Edwards Gives Nod Toward “Health Care For America”

Bill Scher

Yesterday, presidential hopeful John Edwards announced a health care plan titled, Universal Health Care Through Shared Responsibility.

The New Republic reports today that a core feature of the plan is “the essential idea behind another health care reform plan that has been quietly generating a great deal of enthusiasm among reformers–a plan composed by Yale University political scientist … Jacob Hacker.”

That plan is Health Care for America, which Campaign for America’s Future has been promoting debate around.

Today, Jacob Hacker and Roger Hickey released statements praising the basic outline of the proposal. Hickey noted this will significantly move the debate, while Hacker laid out areas for Edwards and other candidates to strengthen.

Here’s Roger Hickey:

The health care plan put forward by Sen. John Edwards this week moves the debate in a very constructive direction. We hope other candidates will address as comprehensively as Edwards has the changes necessary to make sure that everyone in America gets good health care coverage — and what it will take to ensure that new system controls costs as well as Medicare and the VA system now does.

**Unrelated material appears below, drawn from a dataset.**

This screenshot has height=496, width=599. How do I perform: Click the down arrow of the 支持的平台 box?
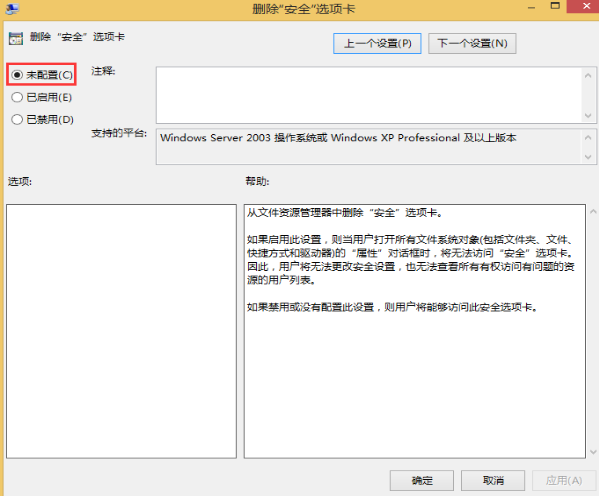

The public wants to hear bold solutions to what they perceive as a health care crisis, and most Americans want to hear health care plans that not only step up to the scale of the problem; they also want to hear solutions that are simple and understandable to be discussed it town halls and barber shops. On both counts, the Edwards health care plan is a big step forward.

And Jacob Hacker:

Those who believe in health security for all Americans should celebrate John Edwards’s new plan.

It includes two key building blocks for affordable universal coverage: a requirement that employers either cover their workers or make a reasonable contribution to the cost of coverage, and the creation of a new publicly overseen insurance pool through which workers without secure workplace coverage can have a choice of guaranteed public or private insurance, including an insurance plan modeled after the popular Medicare program.

To be sure, Edwards’s proposal could be less complex and even more effective.

I would prefer, for instance, a single national insurance pool for those without workplace coverage, and I believe the public Medicare-style option should be allowed to offer the broader benefits necessary to attract younger workers and compete on a level playing field with private insurance plans.

If this were done, as Edwards himself has said, the system may evolve over time toward a Medicare-like approach — the only approach that has been proven to control costs over time without shifting more costs and risks onto patients.

The Edwards proposal should be commended for creating a flexible framework for building on good employment-based coverage and the best elements of public insurance, rather than locking us into an individualized private model, as so many recent proposals have done.

The challenge for those who believe in this basic approach is to press for an even better proposal — one that more forthrightly expands Medicare-like coverage to those without workplace insurance so as to guarantee broad pooling of risks and better control over costs and quality.